- Location of Millville, Iowa
- Coordinates: 42°42′15″N 91°4′34″W﻿ / ﻿42.70417°N 91.07611°W
- Country: United States
- State: Iowa
- County: Clayton

Area
- • Total: 0.069 sq mi (0.18 km^{2})
- • Land: 0.069 sq mi (0.18 km^{2})
- • Water: 0 sq mi (0 km^{2})
- Elevation: 627 ft (191 m)

Population (2010)
- • Total: 30
- • Estimate (2012): 29
- • Density: 429/sq mi (165.5/km^{2})
- Time zone: UTC-6 (Central (CST))
- • Summer (DST): UTC-5 (CDT)
- ZIP code: 52052
- Area code: 563
- FIPS code: 19-52410
- GNIS feature ID: 0459117

= Millville, Iowa =

Millville is an unincorporated town and former city in Clayton County, Iowa, United States. The population was 30 at the 2010 census, up from 23 in the 2000 census, before it became unincorporated.

==History==
The population of Millville was 26 in 1940.

The city of Millville was incorporated in 1967. In mid 2014, the city of Millville disincorporated due to a population decrease.

Millville is best known for the Millville Poltergeist that shook the small sub-division of Guttenberg in 1960.

==Geography==
The community is located at . It lies along the Turkey River and is located on U.S. Route 52.

According to the 2010 census, the city had a total area of 0.067 sqmi, all land.

Millville has a seasonal connection across the Mississippi River to Cassville, Wisconsin via the Cassville Car Ferry.

==Unincorporation==
In October 2013, the city started undergoing the process of unincorporating itself, and formally became unincorporated in July 2014.

==Demographics==

===2010 census===
As of the census of 2010, there were 30 people, 12 households, and 9 families living in the city. The population density was 428.6 PD/sqmi. There were 12 housing units at an average density of 171.4 /sqmi. The racial makeup of the city was 100.0% White.

There were 12 households, of which 25.0% had children under the age of 18 living with them, 58.3% were married couples living together, 16.7% had a male householder with no wife present, and 25.0% were non-families. 16.7% of all households were made up of individuals. The average household size was 2.50 and the average family size was 2.78.
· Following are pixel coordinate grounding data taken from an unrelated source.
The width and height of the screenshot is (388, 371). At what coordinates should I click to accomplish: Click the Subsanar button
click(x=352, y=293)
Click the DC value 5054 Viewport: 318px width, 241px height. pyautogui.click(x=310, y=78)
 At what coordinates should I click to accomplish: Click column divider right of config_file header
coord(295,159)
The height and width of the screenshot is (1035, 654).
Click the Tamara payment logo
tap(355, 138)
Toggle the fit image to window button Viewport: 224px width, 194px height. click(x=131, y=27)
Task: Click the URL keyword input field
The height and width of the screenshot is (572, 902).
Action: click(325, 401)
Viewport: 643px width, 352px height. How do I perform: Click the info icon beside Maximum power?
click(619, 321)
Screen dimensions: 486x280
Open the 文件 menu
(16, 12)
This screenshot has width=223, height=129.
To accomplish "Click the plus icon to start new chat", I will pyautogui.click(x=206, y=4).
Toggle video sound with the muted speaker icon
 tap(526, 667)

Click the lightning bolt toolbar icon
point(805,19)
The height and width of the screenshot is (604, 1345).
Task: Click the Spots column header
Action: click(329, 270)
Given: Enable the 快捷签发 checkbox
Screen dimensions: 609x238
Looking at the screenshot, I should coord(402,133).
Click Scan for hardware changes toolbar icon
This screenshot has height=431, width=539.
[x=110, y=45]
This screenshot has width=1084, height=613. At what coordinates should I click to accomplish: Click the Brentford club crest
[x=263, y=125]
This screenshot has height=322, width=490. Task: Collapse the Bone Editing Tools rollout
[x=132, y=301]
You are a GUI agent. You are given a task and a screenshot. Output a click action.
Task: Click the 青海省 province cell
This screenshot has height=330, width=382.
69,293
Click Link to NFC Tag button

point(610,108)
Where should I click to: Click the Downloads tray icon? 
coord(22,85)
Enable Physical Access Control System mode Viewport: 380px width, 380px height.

The median age in the city was 38 years. 23.3% of residents were under the age of 18; 13.3% were between the ages of 18 and 24; 23.4% were from 25 to 44; 20% were from 45 to 64; and 20% were 65 years of age or older. The gender makeup of the city was 56.7% male and 43.3% female.

===2000 census===
As of the census of 2000, there were 23 people, 10 households, and 8 families living in the city. The population density was 342.6 PD/sqmi. There were 11 housing units at an average density of 163.9 /sqmi. The racial makeup of the city was 100.00% White.

There were 10 households, out of which 20.0% had children under the age of 18 living with them, 80.0% were married couples living together, and 20.0% were non-families. 20.0% of all households were made up of individuals, and none had someone living alone who was 65 years of age or older. The average household size was 2.30 and the average family size was 2.63.

In the city, the population was spread out, with 21.7% under the age of 18, 17.4% from 25 to 44, 34.8% from 45 to 64, and 26.1% who were 65 years of age or older. The median age was 56 years. For every 100 females, there were 76.9 males. For every 100 females age 18 and over, there were 100.0 males.

The median income for a household in the city was $29,583, and the median income for a family was $29,583. Males had a median income of $6,250 versus $27,500 for females. The per capita income for the city was $14,378. None of the population and none of the families were below the poverty line.